>> Begin Source passage

Enjoy the chaos, the sleepless nights, the teething, the sickness (because with sickness comes cuddles). Enjoy the moments of rocking her to sleep. Her sleepy little head on my chest. When she would bring a book, sit on my lap, and point to those animals while making their respective noises.
Enjoy the meltdowns. The struggles over what to eat and making the same damn thing for lunch every single day. Enjoy the independence she shows around the age of 2. The smiles, the giggles, how one day she just starts talking in full sentences and you had no idea she even knew what the word exasperated meant let alone how to use it (correctly) in a sentence.
She is resilient this one. We moved from Iowa to Chicago when she was around 22 months old. She started a new daycare. New faces, new names, new home, new routine, new everything. She did beautifully. She was happy, she made friends. And then at the age of 4, we blew her little world up again. Another move. Another state. Far, far away from family and our friends. It would be ok, we said! We are moving to the mountains! She had no idea what freaking mountains were. But we made them seem really exciting. You’ll love it, we told her! And she does. Again, a new daycare, new faces, new names, new home, new routine, new time zone, and the biggest of all, starting kindergarten.
It’s midnight, the day of kindergarten and I am tossing and turning in bed. I get up and check on her. Watching her. Hoping, praying that her first day goes well and that she ends up loving school. I settle back into bed but lay there wide awake because sleep isn’t coming as easy tonight.
Will she be scared?
Will she cry?
Will I cry?
Is her teacher going to be nice?
Earlier that night I packed her first lunch. Ham sandwich, chips, fruit, carrots, water. Should I put a note in I wondered? Um, no. She couldn’t even read it.
My alarm clock went off at 6:15a. I rolled over and at the same time all the butterflies in my belly woke up. I quickly got ready and walked into her room. She was still sleeping soundly. I laid in her bed and started to slowly wake her. I looked around her room and spotted her first day of school outfit. A dress of course.
She woke up excited for her new day. She got dressed, ate breakfast, I took about 100 pictures while Brian took Brady to daycare and then the time came for us to walk her to school. We each took turns holding her hand. She walked in front of me, holding her daddy’s hand, while her backpack bounced with every step she took. Her backpack seemed so big on her. We told her how proud we were of her, how much we loved her, and how much we hoped she enjoyed her first day. We told her that no matter what, it was important to be kind to others, even if they aren’t kind to you.
The walk to school is quick, 7 minutes if your timing it. We got there early, trying to avoid the rush of students that started the day before and the kindergarteners that were arriving with their parents for their first day.

>> End Source passage
>> Begin Source material

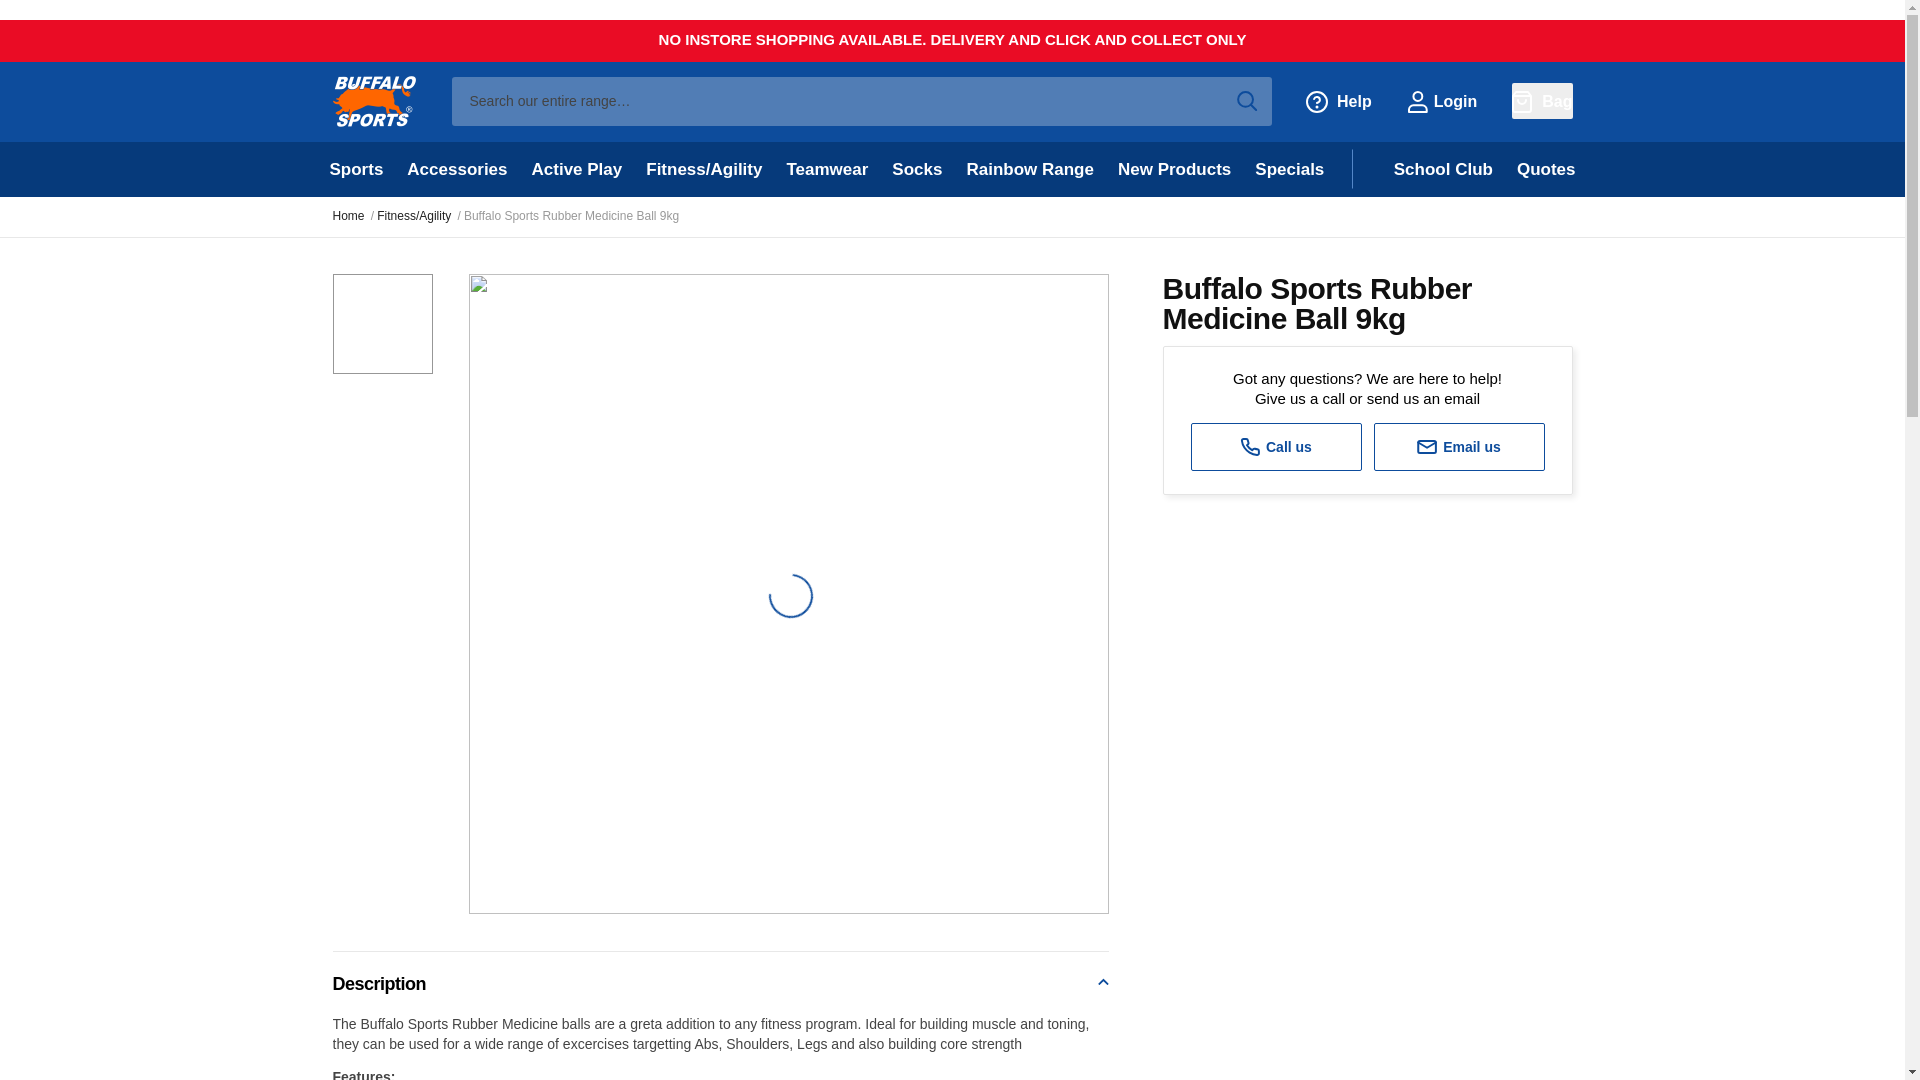 The image size is (1920, 1080). What do you see at coordinates (826, 168) in the screenshot?
I see `Teamwear` at bounding box center [826, 168].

>> End Source material

What you are asked to do ▸
Quote the kindergarten passage word for word, starting with "Will she be" and going on through "dress of course.". The listing has no connection to the kindergarten passage.

Expected answer ▸
Will she be scared?
Will she cry?
Will I cry?
Is her teacher going to be nice?
Earlier that night I packed her first lunch. Ham sandwich, chips, fruit, carrots, water. Should I put a note in I wondered? Um, no. She couldn’t even read it.
My alarm clock went off at 6:15a. I rolled over and at the same time all the butterflies in my belly woke up. I quickly got ready and walked into her room. She was still sleeping soundly. I laid in her bed and started to slowly wake her. I looked around her room and spotted her first day of school outfit. A dress of course.